Extrait source →

##########

On aura reconnu dans ce qui précède un pastiche du chapitre des Misérables intitulé « En l’année 1817 », dans lequel Hugo consigne « pêle-mêle », sans respect de la hiérarchie, tout « ce qui surnage confusément » de l’année 1817. Sous les dehors d’un simple exercice de style, cette accumulation hétéroclite d’événements que réunit seulement le fait qu’ils sont survenus la même année, est une autre manière de faire de l’histoire. « L’histoire, explique en effet Hugo, néglige presque toutes ces particularités, et ne peut faire autrement ; l’infini l’envahirait. Pourtant ces détails, qu’on appelle à torts petits, – il n’y a ni petits faits dans l’humanité, ni petites feuilles dans la végétation, – sont utiles. C’est de la physionomie des années que se compose la figure des siècles. » Ce qui est vrai pour l’Histoire, l’est a fortiori pour l’histoire littéraire, laquelle procède à un tri impitoyable, ne laissant surnager d’une année que de très rares événements, jugés rétrospectivement importants. À l’image de l’année 1817, l’année 1855, au point de vue littéraire – si l’on excepte la publication d’Histoire de ma vie, d’Aurélia (en deux livraisons dans la Revue de Paris), et de dix-huit « Fleurs du mal » dans la Revue des Deux Mondes – n’offre rien de remarquable. Un événement négatif la domine : la mort de Nerval, retrouvé pendu rue de la Vieille-Lanterne, au matin du 26 janvier.

##########

Consigne → Restituez mot pour mot, en entier, l'extrait ci-dessus sur l'année littéraire 1855.

Données enregistrées →
##########

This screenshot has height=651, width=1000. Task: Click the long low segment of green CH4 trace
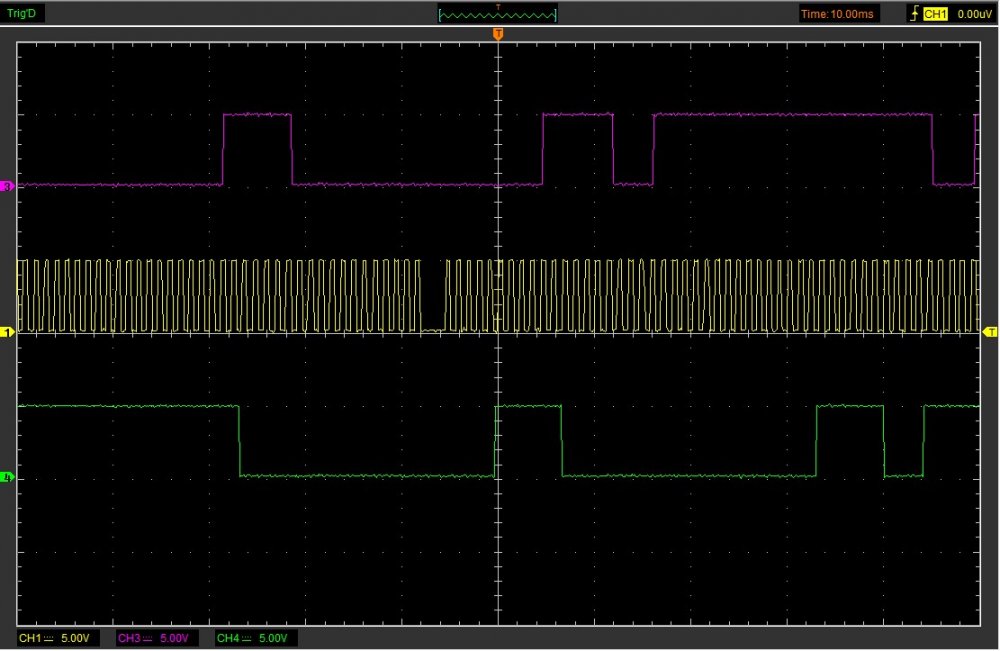(x=367, y=476)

##########

Résultat final →
On aura reconnu dans ce qui précède un pastiche du chapitre des Misérables intitulé « En l’année 1817 », dans lequel Hugo consigne « pêle-mêle », sans respect de la hiérarchie, tout « ce qui surnage confusément » de l’année 1817. Sous les dehors d’un simple exercice de style, cette accumulation hétéroclite d’événements que réunit seulement le fait qu’ils sont survenus la même année, est une autre manière de faire de l’histoire. « L’histoire, explique en effet Hugo, néglige presque toutes ces particularités, et ne peut faire autrement ; l’infini l’envahirait. Pourtant ces détails, qu’on appelle à torts petits, – il n’y a ni petits faits dans l’humanité, ni petites feuilles dans la végétation, – sont utiles. C’est de la physionomie des années que se compose la figure des siècles. » Ce qui est vrai pour l’Histoire, l’est a fortiori pour l’histoire littéraire, laquelle procède à un tri impitoyable, ne laissant surnager d’une année que de très rares événements, jugés rétrospectivement importants. À l’image de l’année 1817, l’année 1855, au point de vue littéraire – si l’on excepte la publication d’Histoire de ma vie, d’Aurélia (en deux livraisons dans la Revue de Paris), et de dix-huit « Fleurs du mal » dans la Revue des Deux Mondes – n’offre rien de remarquable. Un événement négatif la domine : la mort de Nerval, retrouvé pendu rue de la Vieille-Lanterne, au matin du 26 janvier.